John C. Meringolo [ARGUED], Meringolo & Associates, 375 Greenwich Street, 7th Floor, New York, NY 10013, Attorney for Appellant

Steven G. Sanders [ARGUED], Mark E. Coyne, Office of United States Attorney, 970 Broad Street, Newark, NJ 07102, Attorneys for Appellee

Before: FISHER, CHAGARES, and JORDAN, Circuit Judges

OPINION

CHAGARES, Circuit Judge.

At issue in this appeal is whether Michael Calabretta's prior state conviction for eluding in the second degree qualifies as a “crime of violence” under the advisory United States Sentencing Guidelines (the “Guidelines,” or “U.S.S.G.”). In light of Johnson v. United States, ––– U.S. ––––, 135 S.Ct. 2551, 192 L.Ed.2d 569 (2015), we hold that the District Court plainly erred in considering the state conviction to be a “crime of violence” under the Guidelines.
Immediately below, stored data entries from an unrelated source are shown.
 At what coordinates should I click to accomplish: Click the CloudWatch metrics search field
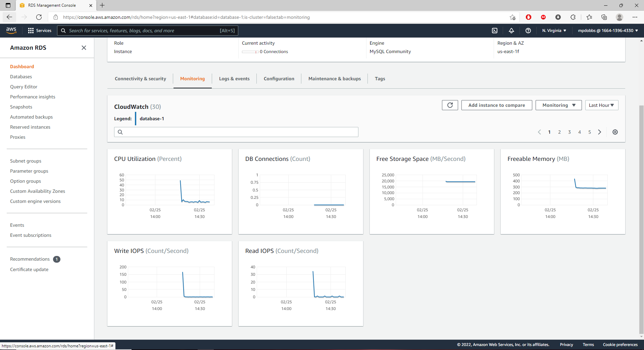[236, 132]
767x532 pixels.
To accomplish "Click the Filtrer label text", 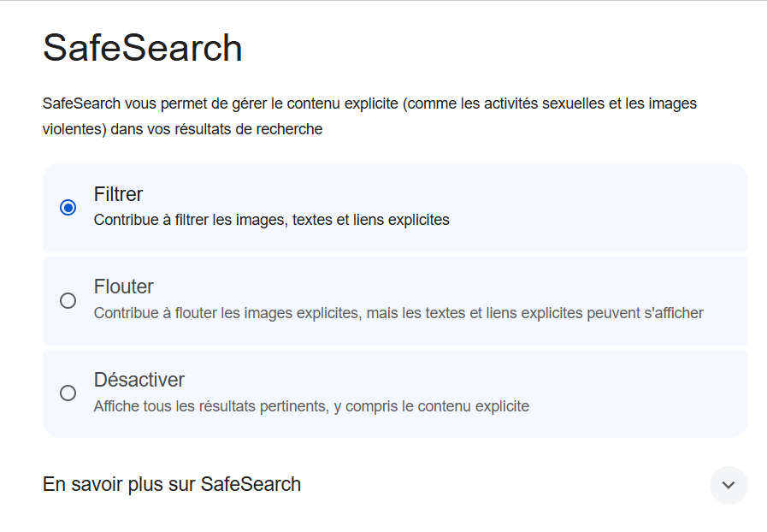I will [x=118, y=195].
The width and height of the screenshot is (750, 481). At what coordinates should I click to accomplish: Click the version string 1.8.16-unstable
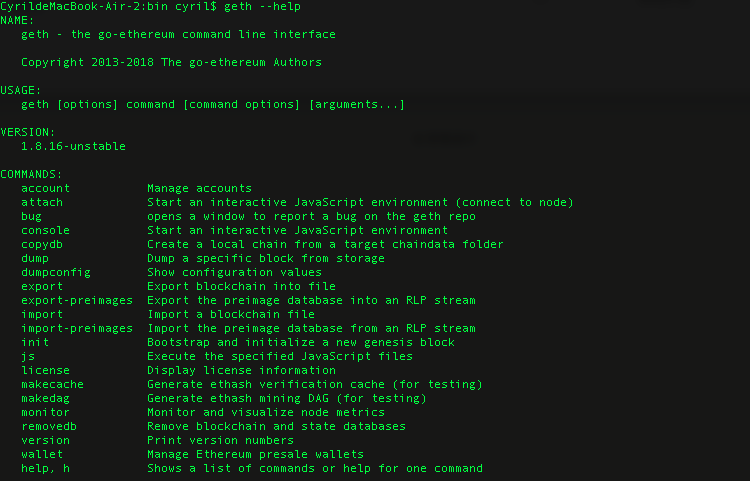click(73, 146)
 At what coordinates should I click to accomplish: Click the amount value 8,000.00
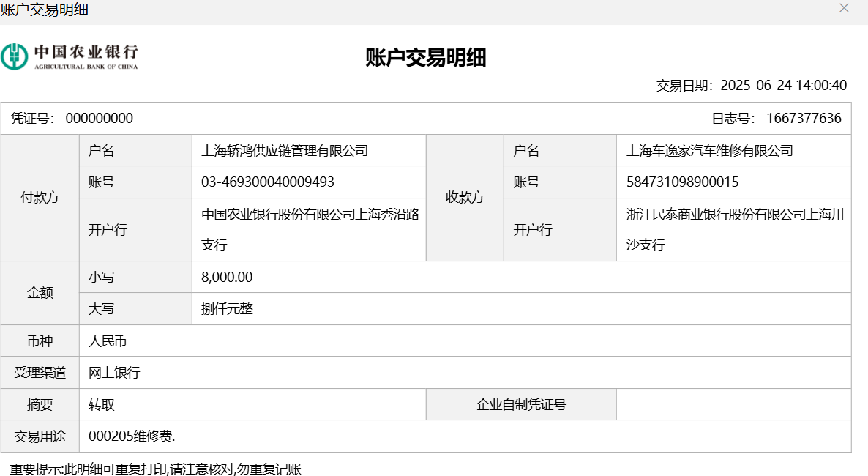pyautogui.click(x=227, y=277)

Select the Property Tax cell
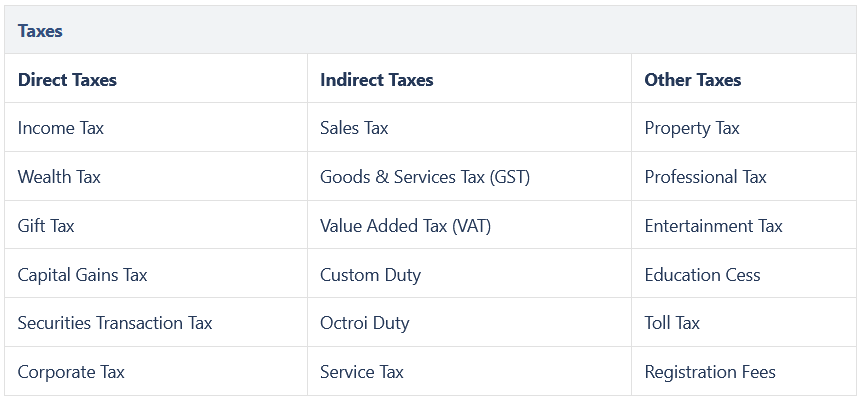pyautogui.click(x=692, y=128)
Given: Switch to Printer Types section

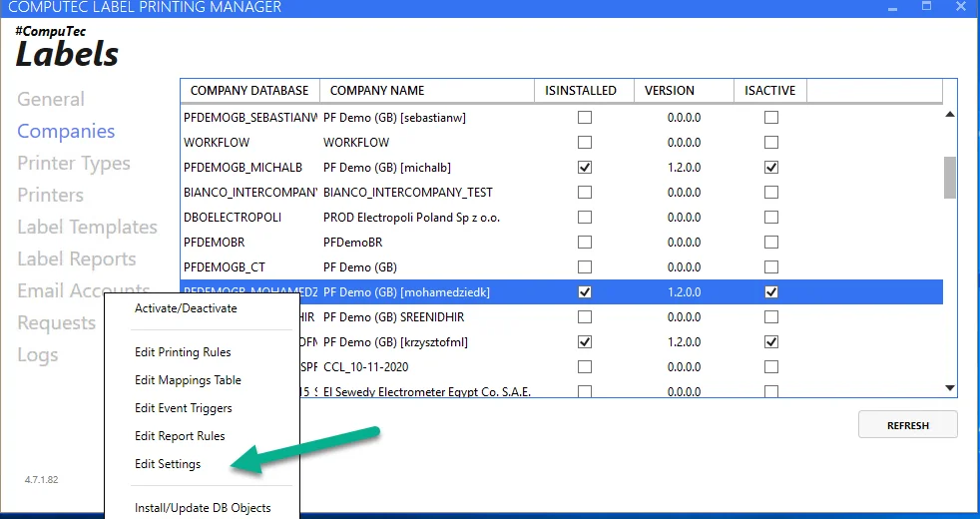Looking at the screenshot, I should [74, 163].
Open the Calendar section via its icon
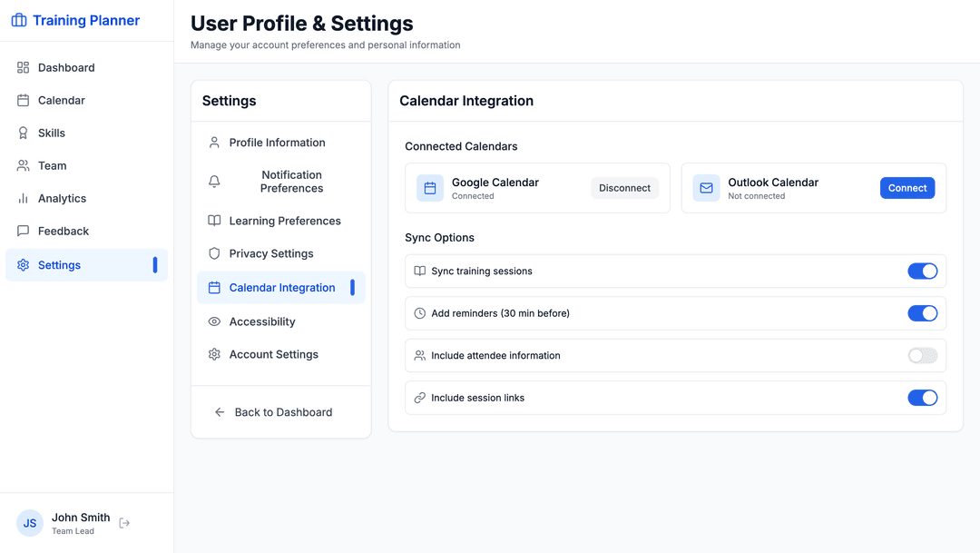Image resolution: width=980 pixels, height=553 pixels. click(22, 100)
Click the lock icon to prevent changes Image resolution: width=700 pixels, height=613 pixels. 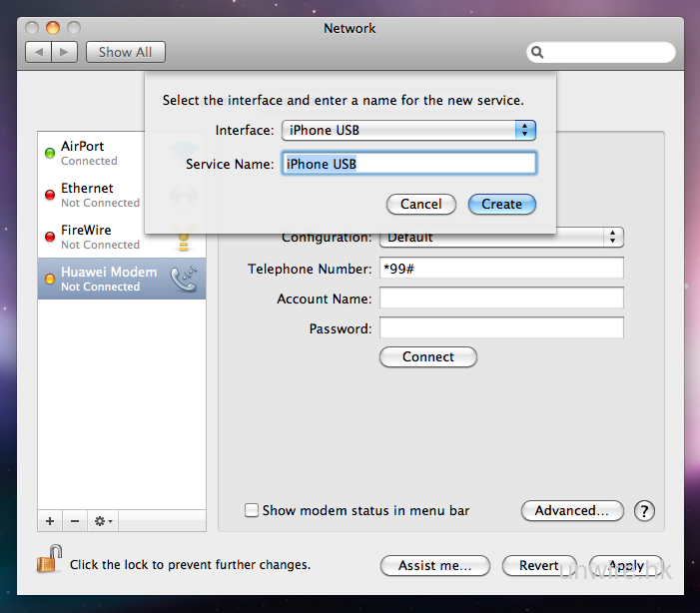(48, 563)
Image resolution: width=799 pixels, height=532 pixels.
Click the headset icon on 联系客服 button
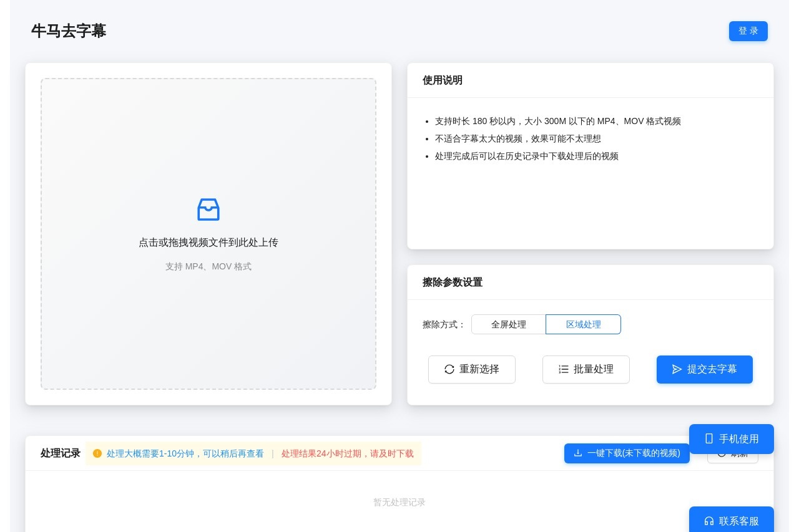[709, 521]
We will vacate Calabretta's sentence and remand for resentencing.

I.

On March 15, 2013, Calabretta pleaded guilty to a two-count superseding information, charging him with conspiracy to distribute and possess with the intent to distribute marijuana, in violation of 21 U.S.C. §§ 841(a)(1), 841(b)(1)(B) and 846, and with conspiracy to launder the proceeds of drug trafficking activity, in violation of 18 U.S.C. §§ 1956(a)(1)(A)(i) and 1956(h). Calabretta was subject to a five-year mandatory minimum sentence pursuant to the stipulated charges in the plea agreement.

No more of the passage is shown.